TESTO ▸

Suo nonno era un ingegnere.

«Dalla Maddalena era andato a Milano e si era laureato al Politecnico. Poi si era specializzato a Pisa. In Sardegna tutte le prime ferrovie le ha realizzate lui. La Palau-Porto Torres, per esempio. Nonno era una persona conosciuta. E ricordo che ogni volta che veniva nell’isola tornava a Roma con una copia della Nuova Sardegna e mi faceva leggere gli articoli: “l’ingegnere Angiolino arriva dal continente”. Il suo arrivo era una notizia».

Il suo prozio Pietro Lissia invece è stato parlamentare e sottosegretario del Regno d’Italia.

«Ero molto legato allo zio Pietro, lui abitava a Roma, ai Parioli. Dopo la morte della moglie, la zia Emma, viveva da solo in questa casa in cui il ritmo della vita era scandito da una sveglia che funzionava solo se coricata. Ogni sera alle 19 veniva a casa, ascoltavamo il giornale radio e poi tutti a tavola. Eravamo una famiglia numerosa. E il menù era sempre doppio: spaghetti e malloreddus, maialino e abbacchio. E poi i dolci sardi: papassini, seadas, bianchini».

CONSEGNA ▸ Ricopia fedelmente il brano del testo che comincia con le parole «Suo nonno era» e termina dopo «del Regno d’Italia.».

Righe di dati di puntamento ▸

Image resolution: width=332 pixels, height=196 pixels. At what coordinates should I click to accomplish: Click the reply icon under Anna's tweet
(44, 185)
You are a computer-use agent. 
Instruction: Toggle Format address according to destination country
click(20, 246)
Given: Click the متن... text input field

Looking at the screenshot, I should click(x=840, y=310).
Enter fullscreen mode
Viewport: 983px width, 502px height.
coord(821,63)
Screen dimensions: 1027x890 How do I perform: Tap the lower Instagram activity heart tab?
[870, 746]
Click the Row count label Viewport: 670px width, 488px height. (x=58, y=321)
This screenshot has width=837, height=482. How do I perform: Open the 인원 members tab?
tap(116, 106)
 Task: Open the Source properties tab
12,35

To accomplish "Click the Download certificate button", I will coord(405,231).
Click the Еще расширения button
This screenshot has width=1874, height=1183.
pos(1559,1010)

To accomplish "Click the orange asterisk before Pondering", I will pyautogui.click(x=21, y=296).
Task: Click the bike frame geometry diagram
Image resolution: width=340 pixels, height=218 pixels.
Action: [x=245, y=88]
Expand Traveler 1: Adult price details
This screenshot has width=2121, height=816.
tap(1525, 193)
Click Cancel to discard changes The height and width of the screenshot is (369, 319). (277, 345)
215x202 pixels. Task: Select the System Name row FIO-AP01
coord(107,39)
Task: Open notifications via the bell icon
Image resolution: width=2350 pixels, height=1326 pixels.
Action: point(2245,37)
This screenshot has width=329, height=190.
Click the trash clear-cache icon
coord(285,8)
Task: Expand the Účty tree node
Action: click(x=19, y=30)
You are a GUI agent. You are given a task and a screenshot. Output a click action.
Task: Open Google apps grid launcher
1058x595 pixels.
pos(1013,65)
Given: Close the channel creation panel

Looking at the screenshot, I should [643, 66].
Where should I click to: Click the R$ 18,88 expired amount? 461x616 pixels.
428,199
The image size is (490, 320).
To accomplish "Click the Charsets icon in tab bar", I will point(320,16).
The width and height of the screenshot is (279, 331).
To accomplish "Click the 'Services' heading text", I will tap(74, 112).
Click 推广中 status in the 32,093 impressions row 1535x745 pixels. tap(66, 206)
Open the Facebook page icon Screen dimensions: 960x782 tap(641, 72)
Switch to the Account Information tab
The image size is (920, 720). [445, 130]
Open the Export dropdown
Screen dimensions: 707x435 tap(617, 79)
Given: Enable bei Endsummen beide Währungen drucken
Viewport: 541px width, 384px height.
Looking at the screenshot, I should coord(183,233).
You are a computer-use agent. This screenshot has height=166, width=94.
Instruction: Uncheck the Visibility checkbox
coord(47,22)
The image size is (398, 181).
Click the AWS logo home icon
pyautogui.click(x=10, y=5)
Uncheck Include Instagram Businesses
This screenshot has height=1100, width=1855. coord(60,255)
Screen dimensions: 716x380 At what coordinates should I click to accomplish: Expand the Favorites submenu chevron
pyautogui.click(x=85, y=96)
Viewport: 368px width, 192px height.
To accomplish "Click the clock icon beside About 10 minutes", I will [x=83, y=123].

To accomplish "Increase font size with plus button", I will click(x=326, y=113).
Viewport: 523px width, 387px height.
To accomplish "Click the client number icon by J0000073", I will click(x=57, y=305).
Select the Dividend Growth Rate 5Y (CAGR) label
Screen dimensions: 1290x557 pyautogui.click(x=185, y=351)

RISPOSTA CORRETTA ▸
Suo nonno era un ingegnere.

«Dalla Maddalena era andato a Milano e si era laureato al Politecnico. Poi si era specializzato a Pisa. In Sardegna tutte le prime ferrovie le ha realizzate lui. La Palau-Porto Torres, per esempio. Nonno era una persona conosciuta. E ricordo che ogni volta che veniva nell’isola tornava a Roma con una copia della Nuova Sardegna e mi faceva leggere gli articoli: “l’ingegnere Angiolino arriva dal continente”. Il suo arrivo era una notizia».

Il suo prozio Pietro Lissia invece è stato parlamentare e sottosegretario del Regno d’Italia.